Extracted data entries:
+ + + + +

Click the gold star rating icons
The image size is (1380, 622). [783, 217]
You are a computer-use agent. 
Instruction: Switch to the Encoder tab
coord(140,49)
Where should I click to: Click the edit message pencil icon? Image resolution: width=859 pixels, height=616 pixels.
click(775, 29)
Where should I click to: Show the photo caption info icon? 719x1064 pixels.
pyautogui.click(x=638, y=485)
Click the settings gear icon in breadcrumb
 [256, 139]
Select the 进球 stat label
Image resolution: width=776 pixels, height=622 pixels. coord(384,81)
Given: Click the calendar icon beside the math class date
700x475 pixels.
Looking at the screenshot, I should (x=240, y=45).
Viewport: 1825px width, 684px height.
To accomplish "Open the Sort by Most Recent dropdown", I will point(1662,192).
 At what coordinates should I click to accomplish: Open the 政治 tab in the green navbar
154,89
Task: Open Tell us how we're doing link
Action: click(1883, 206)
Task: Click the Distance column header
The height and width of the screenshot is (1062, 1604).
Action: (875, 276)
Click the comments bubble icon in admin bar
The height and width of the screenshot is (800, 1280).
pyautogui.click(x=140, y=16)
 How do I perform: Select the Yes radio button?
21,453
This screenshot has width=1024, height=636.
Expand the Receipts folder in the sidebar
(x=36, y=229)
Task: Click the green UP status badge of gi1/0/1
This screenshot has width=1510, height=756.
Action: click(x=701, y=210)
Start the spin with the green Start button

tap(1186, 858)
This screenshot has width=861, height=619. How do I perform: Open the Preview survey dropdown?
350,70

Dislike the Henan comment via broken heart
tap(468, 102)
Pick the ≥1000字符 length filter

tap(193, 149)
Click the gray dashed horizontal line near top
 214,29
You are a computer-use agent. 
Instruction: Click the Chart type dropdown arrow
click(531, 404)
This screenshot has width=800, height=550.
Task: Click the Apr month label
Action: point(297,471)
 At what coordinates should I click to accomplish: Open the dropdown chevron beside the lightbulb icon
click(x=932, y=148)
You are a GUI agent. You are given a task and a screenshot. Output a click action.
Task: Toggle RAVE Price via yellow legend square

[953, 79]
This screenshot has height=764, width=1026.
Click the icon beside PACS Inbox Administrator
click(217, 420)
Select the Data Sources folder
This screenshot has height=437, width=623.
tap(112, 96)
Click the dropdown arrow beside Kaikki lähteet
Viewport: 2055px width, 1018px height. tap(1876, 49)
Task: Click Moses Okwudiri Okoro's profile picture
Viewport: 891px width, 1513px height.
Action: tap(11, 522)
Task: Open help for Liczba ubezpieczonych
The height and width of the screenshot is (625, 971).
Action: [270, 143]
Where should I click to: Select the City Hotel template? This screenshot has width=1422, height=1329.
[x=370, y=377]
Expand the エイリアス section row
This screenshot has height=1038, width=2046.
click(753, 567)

+ + + + +

WHAT THE TASK ASKS: Starting with the line that contains "Task: Toggle RAVE", restate every line up to and including the last one above, exactly.

EXERCISE RESPONSE:
Task: Toggle RAVE Price via yellow legend square

[953, 79]
This screenshot has height=764, width=1026.
Click the icon beside PACS Inbox Administrator
click(217, 420)
Select the Data Sources folder
This screenshot has height=437, width=623.
tap(112, 96)
Click the dropdown arrow beside Kaikki lähteet
Viewport: 2055px width, 1018px height. tap(1876, 49)
Task: Click Moses Okwudiri Okoro's profile picture
Viewport: 891px width, 1513px height.
Action: tap(11, 522)
Task: Open help for Liczba ubezpieczonych
The height and width of the screenshot is (625, 971).
Action: [270, 143]
Where should I click to: Select the City Hotel template? This screenshot has width=1422, height=1329.
[x=370, y=377]
Expand the エイリアス section row
This screenshot has height=1038, width=2046.
click(753, 567)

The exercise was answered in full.